Inclusion Resources

Racial and intersectional inequality, and under-representation of people of colour in Disabled People’s Organisations


‘You can’t get rid of one oppression without getting rid of all of them’

‘You can’t get rid of one oppression without getting rid of all of them’

This toolkit includes visual  minutes from a series of discussion groups in 2021 by ALLFIE’s Disabled Black Lives Matter pressure group.

Contents

  1. Key concepts
  2. Key questions
  3. Key ideas for change

1. Key concepts

Racism

Oppression, injustice, inequality, abuse, violence against people who share characteristics, because of: skin colour, cultural backgrounds, faith or life style, though definitions are blurry and politically contested.

Disablism

Oppression against disabled people. Disability is often used to indicate a broken, flawed body or mind, though many disabled people assert a social model of disability that identifies social barriers as disabling, not their impairments or medically defined conditions.

Oppression

Discrimination or inequality resulting from different treatment or responses. This can be big and small, fatal and limiting, structural and interactional. Creates exclusion, negative outcomes and prevents individuals and groups from social participation.

White privilege

Having greater access to power and resources than black people in the same situation.

Micro-aggression

Forms of violence and oppression occurring in the everyday towards someone on the basis of their identity or other characteristics. Includes, Micro-assault: explicit discriminatory actions; Microinsult: demeaning a person’s identity, often subtly and unknown by the perpetrator; Micro-invalidation: dismissing the feelings, or experiences of a person belonging to a particular group.

Intersectionality

A way of looking at the combination of a persons’ identities that can result in forms of discrimination that cannot be reduced to single issue understanding. The consequence cannot be understood as not racial injustice plus disability discrimination, but rather oppression multiplied, and as something experienced in isolation.

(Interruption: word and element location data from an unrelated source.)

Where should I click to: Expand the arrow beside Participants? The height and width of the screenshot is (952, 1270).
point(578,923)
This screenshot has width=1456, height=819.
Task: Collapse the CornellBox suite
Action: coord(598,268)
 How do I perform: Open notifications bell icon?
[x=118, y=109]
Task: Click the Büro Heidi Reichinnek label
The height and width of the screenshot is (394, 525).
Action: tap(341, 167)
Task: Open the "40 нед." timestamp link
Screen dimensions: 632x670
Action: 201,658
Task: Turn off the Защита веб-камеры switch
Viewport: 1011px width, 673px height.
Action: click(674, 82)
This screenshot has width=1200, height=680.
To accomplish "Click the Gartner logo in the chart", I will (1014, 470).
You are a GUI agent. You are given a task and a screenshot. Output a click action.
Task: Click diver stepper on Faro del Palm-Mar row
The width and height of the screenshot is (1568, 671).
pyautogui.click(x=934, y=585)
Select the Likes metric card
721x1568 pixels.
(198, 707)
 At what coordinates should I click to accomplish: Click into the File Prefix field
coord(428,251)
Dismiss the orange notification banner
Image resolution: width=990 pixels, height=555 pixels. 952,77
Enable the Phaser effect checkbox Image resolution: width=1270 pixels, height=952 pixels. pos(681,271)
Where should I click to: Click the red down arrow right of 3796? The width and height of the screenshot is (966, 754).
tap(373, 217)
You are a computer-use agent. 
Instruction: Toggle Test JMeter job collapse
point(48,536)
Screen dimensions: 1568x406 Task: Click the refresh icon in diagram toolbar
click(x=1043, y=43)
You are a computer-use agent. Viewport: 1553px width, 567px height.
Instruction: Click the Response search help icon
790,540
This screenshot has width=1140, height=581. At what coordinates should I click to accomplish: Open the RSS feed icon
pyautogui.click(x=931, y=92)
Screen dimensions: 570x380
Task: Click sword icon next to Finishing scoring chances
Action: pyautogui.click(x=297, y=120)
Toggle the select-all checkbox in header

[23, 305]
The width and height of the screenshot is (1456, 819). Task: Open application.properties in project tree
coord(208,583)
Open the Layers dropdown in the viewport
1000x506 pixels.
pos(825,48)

Kimberlé Crenshaw suggests three types of intersectionality to understand the experience of oppression:

Structural

– society works to combine and interlock oppressions, so that negative consequences are experienced in multiple ways.

Political

– identities are kept separate and maintained as different within politics.

Representational

– imagery that favours single issues, and maintains negative stereotypes.

 

Interlocking Oppressions

– Histories of oppression interlock and prop each other up. For example, the exploitation of care workers through low pay and the isolation of disabled people are dependent on each other.

2. Key questions.

What are the points of struggle and solidarity?

Power and privilege are gained through the oppression of others. Systems of inequality are interlocked with each other, understanding how these work in context is crucial for resisting them.

How do we understand who is visible and who has the power?

Who is privileged? Who is erased? Whose voice is missing? And how do we enable, share and give power away?

How do we move to achieving social justice for all?

For example, a Black Disabled boy who has an Education, Health and Care plan has a 58% chance of receiving a fixed period exclusion. What does an intersectional approach to making a more inclusive curriculum look like?

3. Key ideas for change

1) Create opportunities for more conversations about race and intersectionality experienced by disabled people to document the specific and represent different experiences of people within the rights movement.

2) Develop practical strategies to tackle the injustices and inequalities arising from the intersectional link of race, gender and other intersectional identities experienced by disabled people

3) Challenge default thinking, combat oppression and microaggression in the everyday life, focusing on inclusion of all people as the goal.